- _Passage given_:
# Downsized ammo?



## StretchandEat (Nov 11, 2015)

Does anyone here downsize their ammo size for squirrel due to leaves on the trees..If so,what size?


----------



## RUBEN_CO (Sep 1, 2013)

What do you mean, to avoid hitting the leaves?


----------



## StretchandEat (Nov 11, 2015)

Leaves.. twigs.. and limbs.. in the line of site.. larger diameter ammo increases the chance of hitting a limb or leaf in.between you and your target thus deflecting it


----------



## Imperial (Feb 9, 2011)

bigger ammo has a better chance of just going through the leaves whereas a smaller sized ammo will be deflected off trajectory by a small margin or more. dont overthink it.


----------



## StretchandEat (Nov 11, 2015)

But can't you use smaller diameter ammo with larger mass.. say switching from steel to lead?


----------



## Viper010 (Apr 21, 2012)

If you're shooting into trees, using lead in stead of steel would be smart anyway, regardless of size. Steel balls can ricochet off a tree trunk at alarming speed, close to the speed it hit the tree with, even. Lead deforms, using up a substantial amount of energy in the process. Thus, it will not come bouncing back at you with dangerous speed.

I've read here on the forum a number of times, that half inch steel and 3/8 lead weigh about the same. So at home you can practise with the steel ammo which you can recycle indefinitely from the catch box, and use the slightly smaller lead to prevent ricochets while hunting. And still get almost identical flight trajectory between the two.


----------



## StretchandEat (Nov 11, 2015)

- _Goal 1_:
In the thread, which two ammo sizes are said to weigh about the same?
- _Goal 2_:
Repeat word for word the part of the thread starting at "bigger ammo has" and ending at "dont overthink it.".
Rely only on the thread above.

- _Information provided_:
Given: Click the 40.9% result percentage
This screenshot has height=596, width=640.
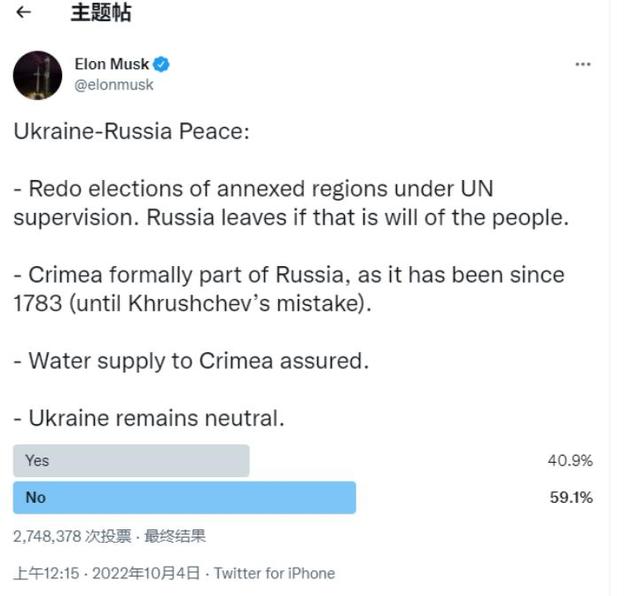Looking at the screenshot, I should click(x=570, y=460).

- _Final result 1_:
Half-inch steel and 3/8 lead.

- _Final result 2_:
bigger ammo has a better chance of just going through the leaves whereas a smaller sized ammo will be deflected off trajectory by a small margin or more. dont overthink it.